0

I am trying to build a data pipeline in .NET. I have been given an xsd and have used the XML Schema Definition Tool to generate C# classes that represent the object model. In order to load this data into my data store I need to transform the data coming out of the XML into structure that matches my application schema and collect/dedupe elements. To do this I have a parser class that will read a file and load the contents into local collections which will then be loaded into my database. I see two options to do this -

  1. Manually loop through the XML with an XmlReader and pull out the data I need, loading it into the local collections in stream. This is not desirable because it does not take advantage of the strongly typed/strict xsd that I was given and requires a lot of hard coding things like while (reader.Read()), check for specific XML nodes, and then `reader.GetAttribute("HardCodedString").
  2. Use XmlSerializer to deserialize the whole file at once and then loop through the deserialized collections and insert into my local collections.
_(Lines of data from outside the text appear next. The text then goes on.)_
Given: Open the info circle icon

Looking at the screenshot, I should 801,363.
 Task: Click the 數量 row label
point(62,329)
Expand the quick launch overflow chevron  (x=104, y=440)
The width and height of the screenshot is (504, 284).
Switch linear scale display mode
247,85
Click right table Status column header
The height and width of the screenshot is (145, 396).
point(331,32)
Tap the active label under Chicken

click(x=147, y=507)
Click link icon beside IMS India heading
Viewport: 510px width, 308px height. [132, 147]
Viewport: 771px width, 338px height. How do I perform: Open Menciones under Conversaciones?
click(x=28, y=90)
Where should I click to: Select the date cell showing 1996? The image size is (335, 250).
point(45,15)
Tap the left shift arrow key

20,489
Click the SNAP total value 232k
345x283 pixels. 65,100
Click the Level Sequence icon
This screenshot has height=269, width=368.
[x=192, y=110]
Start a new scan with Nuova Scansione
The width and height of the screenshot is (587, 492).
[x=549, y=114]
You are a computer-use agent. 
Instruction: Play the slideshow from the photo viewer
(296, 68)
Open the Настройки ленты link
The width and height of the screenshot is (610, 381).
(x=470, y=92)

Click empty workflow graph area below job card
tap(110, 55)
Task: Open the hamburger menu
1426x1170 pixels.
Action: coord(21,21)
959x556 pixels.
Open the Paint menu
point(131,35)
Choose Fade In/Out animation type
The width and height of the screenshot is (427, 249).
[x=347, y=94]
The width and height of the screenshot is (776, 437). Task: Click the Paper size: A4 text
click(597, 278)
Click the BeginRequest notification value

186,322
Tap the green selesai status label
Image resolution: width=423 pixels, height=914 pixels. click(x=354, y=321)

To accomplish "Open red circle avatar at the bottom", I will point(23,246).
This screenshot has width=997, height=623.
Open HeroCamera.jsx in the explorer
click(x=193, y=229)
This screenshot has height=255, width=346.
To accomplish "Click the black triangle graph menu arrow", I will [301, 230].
This is not desirable because the files could be very large and this method forces me to loop through all of the data twice (once to deserialize and once to extract the data to my local collections).

Ideally I would like some way to register a delegate to be executed as each object is deserialized to insert into my local collections. Is there something in the framework that allows me to do this? Requirements are as follows:

  1. Performant - Only loop through the data once.
  2. Functional - Data is inserted into the local collections during deserialization.
  3. Maintainable - Utilize strongly typed classes that were generated via the xsd.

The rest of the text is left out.